**Requisitos de tareas**
1. En el texto sobre el juicio de Dios, ¿qué rebaja inevitablemente el peso de la culpa de quienes viven en la miseria?
2. Según el texto sobre el juicio de Dios, ¿por qué debe existir un baremo que nos iguale?
3. Prosigue el texto sobre el juicio de Dios a partir de su última frase.

**Texto de página**
Incluso aquellos que no tienen cubiertas las necesidades más básicas -que deambulan trastornados por la jornada en busca de un mendrugo de pan o de un rincón donde dormir- están llamados también a la integridad y a la solidaridad. No se trata de exigir lo mismo a todos, sino de evaluar a cada uno desde su propio contexto. Porque, claro está, el hándicap de quienes viven en la miseria rebaja inevitablemente el peso de su culpa frente a quienes habitan con comodidad. Son mundos diferentes, siendo el mismo planeta.

Debe existir, por tanto, un baremo que nos iguale. De no ser así, Dios caería en la imperfección. La base de datos del Universo -si se me permite esta expresión- no puede conceder prebendas arbitrarias. Todos debemos iniciar este maratón existencial con un punto de equilibrio razonable, por lo que resulta imprescindible tener en cuenta nuestras condiciones terrenales, además de las universales, para que el juicio final sea, en verdad, justo.

Cada persona percibe, siente y experimenta la vida desde un prisma único, irrepetible. Esto nos lleva a una pregunta esencial: ¿si somos tan distintos unos de otros … con qué vara nos mide Dios?

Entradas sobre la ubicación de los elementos
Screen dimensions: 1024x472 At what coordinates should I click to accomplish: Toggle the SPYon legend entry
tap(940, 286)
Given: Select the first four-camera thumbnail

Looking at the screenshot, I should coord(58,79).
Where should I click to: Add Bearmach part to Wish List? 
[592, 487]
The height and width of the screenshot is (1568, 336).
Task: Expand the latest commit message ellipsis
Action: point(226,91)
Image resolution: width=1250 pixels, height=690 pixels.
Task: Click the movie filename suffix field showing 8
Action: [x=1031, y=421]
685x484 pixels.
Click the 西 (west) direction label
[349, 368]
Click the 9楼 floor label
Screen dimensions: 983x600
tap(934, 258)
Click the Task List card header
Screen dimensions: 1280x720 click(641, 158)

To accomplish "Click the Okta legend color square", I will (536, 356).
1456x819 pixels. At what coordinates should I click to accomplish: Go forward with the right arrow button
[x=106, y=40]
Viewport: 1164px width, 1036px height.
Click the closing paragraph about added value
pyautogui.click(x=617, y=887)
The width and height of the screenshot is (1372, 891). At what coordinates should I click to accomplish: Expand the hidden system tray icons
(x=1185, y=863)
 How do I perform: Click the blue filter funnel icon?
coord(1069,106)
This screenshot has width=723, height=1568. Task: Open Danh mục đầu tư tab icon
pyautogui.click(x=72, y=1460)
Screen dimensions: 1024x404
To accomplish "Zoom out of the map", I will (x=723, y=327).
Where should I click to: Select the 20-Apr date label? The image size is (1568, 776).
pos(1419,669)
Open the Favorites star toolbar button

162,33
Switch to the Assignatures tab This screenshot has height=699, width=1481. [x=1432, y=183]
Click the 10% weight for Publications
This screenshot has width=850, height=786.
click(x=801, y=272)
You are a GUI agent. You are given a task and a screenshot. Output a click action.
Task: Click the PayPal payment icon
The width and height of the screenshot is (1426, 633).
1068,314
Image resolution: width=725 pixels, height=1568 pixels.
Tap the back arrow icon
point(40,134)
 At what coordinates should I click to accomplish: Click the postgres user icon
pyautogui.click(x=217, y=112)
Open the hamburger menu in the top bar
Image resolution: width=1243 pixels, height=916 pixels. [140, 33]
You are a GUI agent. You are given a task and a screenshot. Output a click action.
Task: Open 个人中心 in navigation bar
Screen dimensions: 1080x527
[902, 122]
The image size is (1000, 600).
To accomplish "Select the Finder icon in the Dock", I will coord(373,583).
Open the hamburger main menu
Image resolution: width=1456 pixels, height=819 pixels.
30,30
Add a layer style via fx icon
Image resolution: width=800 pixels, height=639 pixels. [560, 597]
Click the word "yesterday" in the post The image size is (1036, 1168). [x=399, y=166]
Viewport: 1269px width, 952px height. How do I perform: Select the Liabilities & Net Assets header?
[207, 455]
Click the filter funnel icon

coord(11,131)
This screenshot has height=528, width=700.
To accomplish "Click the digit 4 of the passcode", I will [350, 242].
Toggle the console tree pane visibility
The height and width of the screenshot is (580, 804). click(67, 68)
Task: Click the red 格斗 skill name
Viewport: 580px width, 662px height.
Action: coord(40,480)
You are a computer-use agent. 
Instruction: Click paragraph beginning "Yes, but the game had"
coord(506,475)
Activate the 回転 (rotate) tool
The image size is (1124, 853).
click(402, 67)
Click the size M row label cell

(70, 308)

**Resultados por tarea**
1. El hándicap de vivir en la miseria, en comparación con quienes habitan con comodidad.

2. Porque, de no existir, Dios caería en la imperfección, y la base de datos del Universo no puede conceder prebendas arbitrarias. Por eso hay que tener en cuenta las condiciones terrenales además de las universales, para que el juicio final sea justo.

3.
La respuesta es sencilla y a la vez profunda: Dios no nos juzga de forma activa. Es demasiado excelso para reducirse a tales minucias, como bien señalaron Spinoza y otros pensadores que lo ubicaron en otra dimensión, lejana a los asuntos humanos. Sin embargo, el error -el matiz que se les escapa- es pensar que no hay juicio alguno, cuando en realidad todo ha sido diseñado con un automatismo prodigioso.

Desde el origen, Dios dispuso que el juicio estuviera integrado en el propio sistema: un mecanismo sublime, genial, que se activa según la trayectoria vital de cada ser. Basta observar cómo funcionan el cuerpo, la mente, los astros… Todo está regulado con una precisión que no admite improvisaciones. El juicio divino no es un acto externo, sino un proceso interno, continuo, profundamente justo: una evaluación automática que pondera cada acción en función del camino recorrido por quien la ejecuta. Pues no hay balanza más justa que aquella que cada uno lleva en su interior. En suma: el juicio no nos espera, nos acompaña.